Notes on Clark Chapter 4
("Collective Wisdom: Slime-Mold Style")
Econ 308: Agent-Based Computational Economics

Last Updated: 16 June 2006
Latest Course Offering: Spring 2006

Course Instructor:
Professor Leigh Tesfatsion
tesfatsi AT iastate.edu

Syllabus for Econ 308

Basic Reference:
Andy Clark, Being There: Putting Brain, Body, and World Together Again, MIT Press, Cambridge, MA, 1998 (paper), ISBN: 0-262-53156-9

Basic Concepts

Key Issues

1. Role of self-organization and emergence in human affairs?

(Clark, p. 73): "Collectives of humans, too, exhibit forms of emergent adaptive behavior. The biological brain, which parasitizes the external world... so as to augment its problem-solving capabilities, does not draw the line at inorganic extensions. Instead, the collective properties of groups of individual agents determine crucial aspects of our adaptive success."

2. Importance of distinction between direct and indirect emergence?

(Clark, p. 74): "The difference ... concerns the extent to which we may understand the emergence of a target phenomenon by focusing largely on the properties of the individual elements (direct emergence), versus the extent to which explaining the phenomenon requires attending to quite specific environmental details."

3. How does harmonization of brains, bodies, and worlds come about?

(Clark, Section 4.4, pp. 77-80): "...an important part of the answer is clearly `through evolution.'" Examples: Ship navigation team facing an unexpected challenge; Optimal placement of footpaths to connect a complex of already-constructed buildings.

4. What's wrong with "rational reconstruction"?
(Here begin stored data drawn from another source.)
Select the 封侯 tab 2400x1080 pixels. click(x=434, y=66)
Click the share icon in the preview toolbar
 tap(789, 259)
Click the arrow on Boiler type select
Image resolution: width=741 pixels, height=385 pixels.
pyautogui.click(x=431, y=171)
(Clark, Section 4.5, pp. 80-81): Clark argues that rational reconstruction can "mislead in several crucial ways," paraphrased as follows: (a) It can obscure opportunistic strategies that involve acting upon or otherwise exploiting the real world as an aid to problem solving; (b) it invites a view of cognition as passive computation in which the important role of epistemic action falls through the cracks; and (c) it obscures the role of history in constraining the space of biologically plausible solutions.

5. What challenges are posed by the "embodied active cognition" alternative to rational reconstruction?

(Clark, p. 82): "(T)he study of embodied active cognition clearly presents some major conceptual and methodological challenges.

6. How can we respond to these concerns?

(Clark, p. 83) "The key to integrating the facts about advanced cognition with the vision of embodied active cognition lies, I shall suggest, in better understanding the roles of two very special external props or scaffolds: language and culture."

Questions Arising from In-Class Discussion

1. Comparing and contrasting the termite and navigation cases as examples of indirect emergence

Kunal Daftari's Question: How are these examples similar? How are they different? Some dimensions along which comparisons can be made concern: (a) stationary vs. nonstationary environments; (b) degree of hierarchical structure (do the termites have a "captain"? what does being a captain of a ship mean in terms of control over ship activities?); (c) the "completeness" of the rules that govern the two systems (is every contingency covered?), which is closely related to the "soft assembly" versus "hard assembly" distinction made by Clark in previous chapters; and (d) the origin of the rules that govern the two systems (genetic vs. socially constructed).

2. Considering direct and indirect emergence for economic systems

Do properties of economic systems arise from "direct" emergence? "indirect" emergence? What do these concepts really mean for economic processes with self-aware agents? Do expressed "behaviors" and the "rules of the game" co-evolve together for economic systems? How much is truly plastic, and how much is determined by the constraints of "human nature"?

3. Time constraints

Jordan Swanson's Question: How do time constraints affect the way agents solve problems (e.g., the "optimal" choice of chess moves in a real-time game)? the way systems (e.g., a team of ship navigators) self-organize in the face of an unexpected danger?

4. A need for social science?

Jordan Swanson's Question: How much can be learned about ants from studying ONE ant? about people by studying INDIVIDUAL people in isolation from each other?

5. The baseball analogy

Jen Diaz's interesting use of a baseball team as an example of a mixed hard and soft-assembled system capable of self-organization within the constraints of a socially constructed rule set (which has been evolving over time).

6. Identical vs. Heterogeneous Agents

Andy Ruff's Interesting Question: How does self-organization differ when the underlying agents are IDENTICAL versus when they are intrinsically different or when they can learn to be different (e.g., through division of labor)?

7. "Edge of chaos" considerations?

In what kinds of environments do soft-assembled systems work best? hard-assembled systems? Do systems evolve from one form to the other over time by self-organization? by design? Can they move in either direction? Is there an "optimal" degree of soft-assemblage for a social system in terms of permitting change, growth, development, or "progress"?